OCPERT-270: Add job command for running image consistency check prow job #845

tomasdavidorg · 2025-12-18T09:31:51Z

https://issues.redhat.com/browse/OCPERT-270

openshift-ci-robot · 2025-12-18T09:31:56Z

@tomasdavidorg: This pull request references OCPERT-270 which is a valid jira issue.

Warning: The referenced jira issue has an invalid target version for the target branch this PR targets: expected the story to target the "4.22.0" version, but no target version was set.

Details

In response to this:

https://issues.redhat.com/browse/OCPERT-270

Instructions for interacting with me using PR comments are available here. If you have questions or suggestions related to my behavior, please file an issue against the openshift-eng/jira-lifecycle-plugin repository.

openshift-ci · 2025-12-18T09:33:45Z

[APPROVALNOTIFIER] This PR is NOT APPROVED

This pull-request has been approved by:
Once this PR has been reviewed and has the lgtm label, please assign rioliu-rh for approval. For more information see the Code Review Process.

The full list of commands accepted by this bot can be found here.

Details

Needs approval from an approver in each of these files:

OWNERS

Approvers can indicate their approval by writing /approve in a comment
Approvers can cancel approval by writing /approve cancel in a comment

openshift-ci · 2025-12-18T09:42:18Z

@tomasdavidorg: all tests passed!

Full PR test history. Your PR dashboard.

Details

Instructions for interacting with me using PR comments are available here. If you have questions or suggestions related to my behavior, please file an issue against the kubernetes-sigs/prow repository. I understand the commands that are listed here.

rioliu-rh · 2025-12-18T11:38:09Z

Code Review: Image Consistency Check Prow Job

Overview

This PR adds functionality to trigger image consistency check Prow jobs with custom payload URLs and merge request IDs. The implementation follows existing patterns in the codebase.

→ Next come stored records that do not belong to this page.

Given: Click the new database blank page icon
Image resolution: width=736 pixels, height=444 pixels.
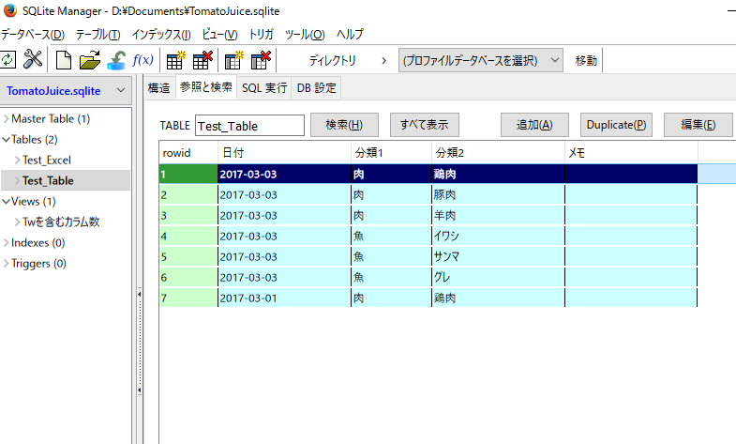Looking at the screenshot, I should coord(64,60).
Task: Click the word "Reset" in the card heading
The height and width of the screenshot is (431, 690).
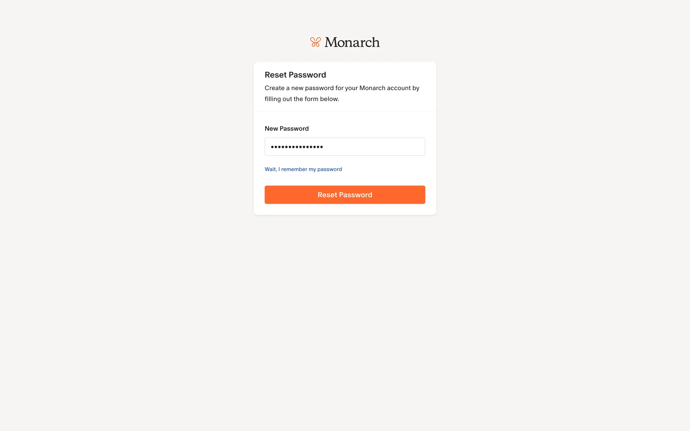Action: [x=276, y=75]
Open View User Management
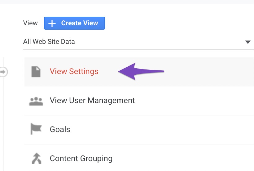Image resolution: width=254 pixels, height=171 pixels. (92, 101)
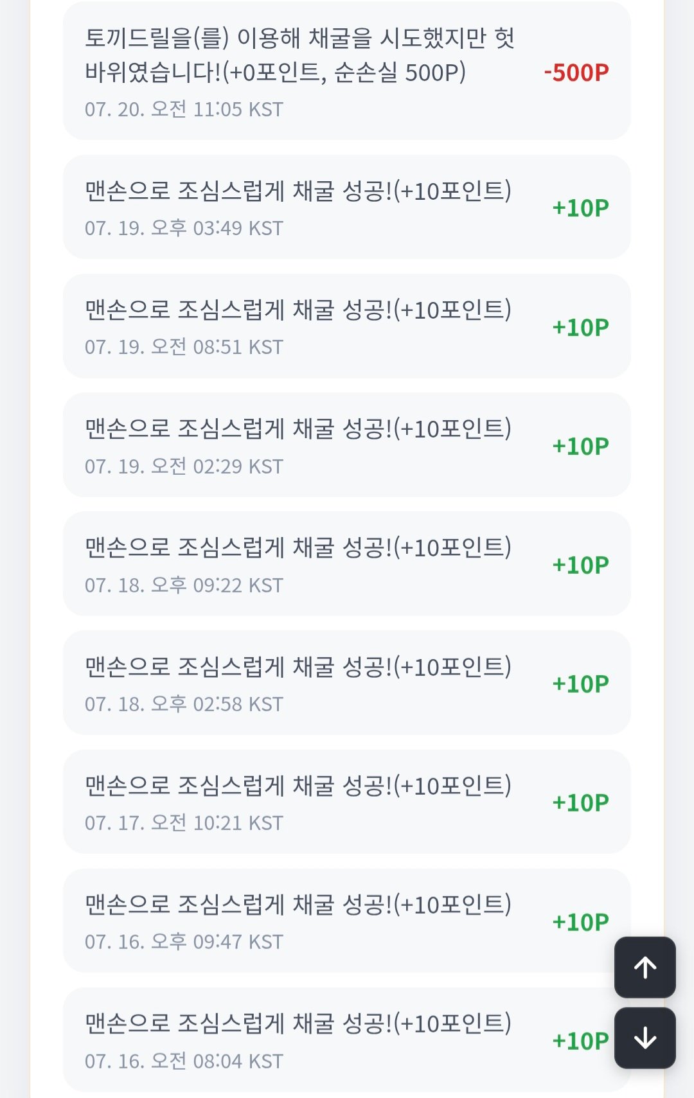Viewport: 694px width, 1098px height.
Task: Tap the scroll-to-bottom arrow button
Action: (x=645, y=1038)
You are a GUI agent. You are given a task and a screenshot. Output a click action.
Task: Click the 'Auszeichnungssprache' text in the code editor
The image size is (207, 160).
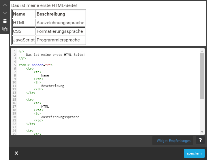coord(60,117)
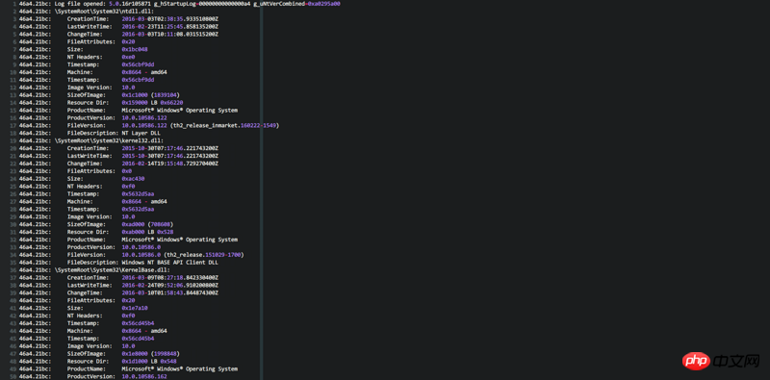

Key Improvements Recommended

1. Replace Fixed Sleep with Polling Logic ⭐

Current Issue: Using time.sleep(5) assumes the job initializes within 5 seconds, which may not always be true and could lead to failures or unnecessary waiting.

Better Approach: Enhance the existing get_job_results method to support polling with exponential backoff, making it reusable across both run_job and run_image_consistency_check.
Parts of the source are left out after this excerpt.